We must not be fooled by momentary surges like the one we had today during the last few hours of the trading day. The gains of nearly 500 on the Dow were evidently due to the exuberance caused by the announcement of President-elect Obama's choice for Treasury Secretary. There will be these momentary surges into positive territory, especially as professional traders look for any sign of hope to drive up prices and give them short term profits. But alas, all that improved today is trader confidence, not any economic fundamentals.
Yes, it is possible that President Obama may do things differently enough and bring in enough very brave and creative people that they will pull off a miracle and we'll see improvement sooner than two years. But a miracle is indeed what I think it would take, so I'm not betting on it. Things are far too messed up to expect they can be fixed in the short term.

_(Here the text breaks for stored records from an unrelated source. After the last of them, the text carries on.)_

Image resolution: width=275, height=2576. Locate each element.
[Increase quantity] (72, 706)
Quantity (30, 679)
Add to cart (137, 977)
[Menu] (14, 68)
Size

What I did last year before things got bad was to pull out of the market almost entirely. What I'm doing now is taking advantage of higher rate savings accounts for now. Pentagon Federal Credit Union, for instance, is offering CDs at 5%; there are others out there if you look for them. I am also researching to plan -- when the time is right to re-enter the market -- which funds or securities would be right for me. But I don't expect the time to be right for at least two more years -- when I believe the market will really bottom out.
And much of my "education" comes from NPR programs I recommend to your listening:
- http://www.onpointradio.org/tag/economy/
- http://wamu.org/programs/dr/08/11/13.php
- http://marketplace.publicradio.org/
Disclaimer: I am not a professional. I don't know anything. I don't give advice. Do your own homework. You are responsible for your decisions, not me.